Assuming that they have taken everything into account, including the general facts of moral psychology, they can rely on one another to adhere to the principles adopted . . . Since the original agreement is final and made in perpetuity, there is no second chance . . . A person is choosing once and for all the standards which are to govern his life prospects. Moreover, when we enter an agreement we must be able to honor it even should the worst possibilities prove to be the case. Otherwise we have not acted in good faith (p. 153).

This is a dangerous assumption. Why think that everyone can be relied upon to act in good faith? How could we guarantee that the agreement would be strictly complied with? It was already stated that the value systems of the parties will differ once they are outside of the original position. Surely some of them, at least, will be immoral; to assume otherwise would be naive. I do not know what aspect of moral psychology he is referring to[2], but it is clear to me from looking at human psychology, and the sad history of cruelty, oppression, and exploitation which has taken place in nearly every age and civilization, that it is absolutely not the case that everyone can be relied upon to be just.
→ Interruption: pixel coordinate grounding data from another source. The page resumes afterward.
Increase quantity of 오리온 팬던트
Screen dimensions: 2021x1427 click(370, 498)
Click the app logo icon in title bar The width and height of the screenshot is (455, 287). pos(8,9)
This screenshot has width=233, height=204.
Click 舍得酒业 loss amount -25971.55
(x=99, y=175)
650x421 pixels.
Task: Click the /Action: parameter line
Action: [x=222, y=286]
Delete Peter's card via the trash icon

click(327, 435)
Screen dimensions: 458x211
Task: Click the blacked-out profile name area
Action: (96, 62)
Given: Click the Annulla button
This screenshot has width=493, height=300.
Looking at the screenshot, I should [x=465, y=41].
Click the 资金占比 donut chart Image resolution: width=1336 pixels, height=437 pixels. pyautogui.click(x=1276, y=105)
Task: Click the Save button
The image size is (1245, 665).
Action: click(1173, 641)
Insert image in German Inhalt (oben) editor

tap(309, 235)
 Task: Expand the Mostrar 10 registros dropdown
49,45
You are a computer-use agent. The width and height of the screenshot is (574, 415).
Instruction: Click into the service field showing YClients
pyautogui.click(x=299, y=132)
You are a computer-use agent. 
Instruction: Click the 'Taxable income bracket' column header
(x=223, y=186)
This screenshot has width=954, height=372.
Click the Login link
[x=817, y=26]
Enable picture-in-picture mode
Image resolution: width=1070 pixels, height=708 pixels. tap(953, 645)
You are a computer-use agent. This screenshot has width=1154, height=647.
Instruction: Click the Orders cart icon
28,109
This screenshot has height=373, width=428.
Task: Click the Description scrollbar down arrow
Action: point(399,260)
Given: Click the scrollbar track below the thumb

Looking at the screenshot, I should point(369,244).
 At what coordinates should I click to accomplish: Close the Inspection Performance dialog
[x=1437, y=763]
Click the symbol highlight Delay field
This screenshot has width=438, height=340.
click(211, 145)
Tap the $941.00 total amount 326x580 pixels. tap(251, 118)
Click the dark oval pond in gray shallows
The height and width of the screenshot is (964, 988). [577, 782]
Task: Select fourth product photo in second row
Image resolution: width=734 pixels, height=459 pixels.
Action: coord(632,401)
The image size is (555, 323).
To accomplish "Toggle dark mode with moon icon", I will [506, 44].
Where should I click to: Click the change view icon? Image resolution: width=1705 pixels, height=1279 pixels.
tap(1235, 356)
Quite the opposite, in fact. The veil of ignorance makes it impossible to be unjust in the original position, but what consequences would there be if someone did not comply with the agreement once he had a knowledge of his personal situation?

Rawls is generally aware of this type of concern. He discusses what he calls ‘the assurance problem’ (p. 237-238, 296) which is that cooperating parties require some assurance that the common agreement made among them will be carried out. Each person’s willingness to contribute is contingent upon the contributions of others. Therefore some device for administering fines and penalties for noncompliance must be established so that there is confidence that the agreement will be followed. This would require an effective sovereign authority (or at least the perception of it), and Rawls believes that this would be agreed to in the original position so that everyone may have assurance that contracts, financial agreements, and so forth will be complied with. What he does not seem to realize is that the original position agreement itself has an assurance problem. There is no sovereign authority that will enforce compliance with it, and the least advantaged groups will not have the power to enforce it themselves. Those who are wealthier, more intelligent, and more attractive would have greater political power and influence. Some of them would probably even hold political office and other positions of authority; they would be the sovereign authority. No one could stop them from breaking the agreement if that is what they wanted to do.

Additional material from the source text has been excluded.